Task objective: Restate the records word for word, omitting nothing.
++++ Data supplied ++++
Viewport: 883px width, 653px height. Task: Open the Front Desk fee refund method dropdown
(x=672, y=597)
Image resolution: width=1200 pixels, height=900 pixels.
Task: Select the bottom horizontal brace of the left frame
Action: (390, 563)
++++
Completed task:
Viewport: 883px width, 653px height. Task: Open the Front Desk fee refund method dropdown
(x=672, y=597)
Image resolution: width=1200 pixels, height=900 pixels.
Task: Select the bottom horizontal brace of the left frame
Action: (390, 563)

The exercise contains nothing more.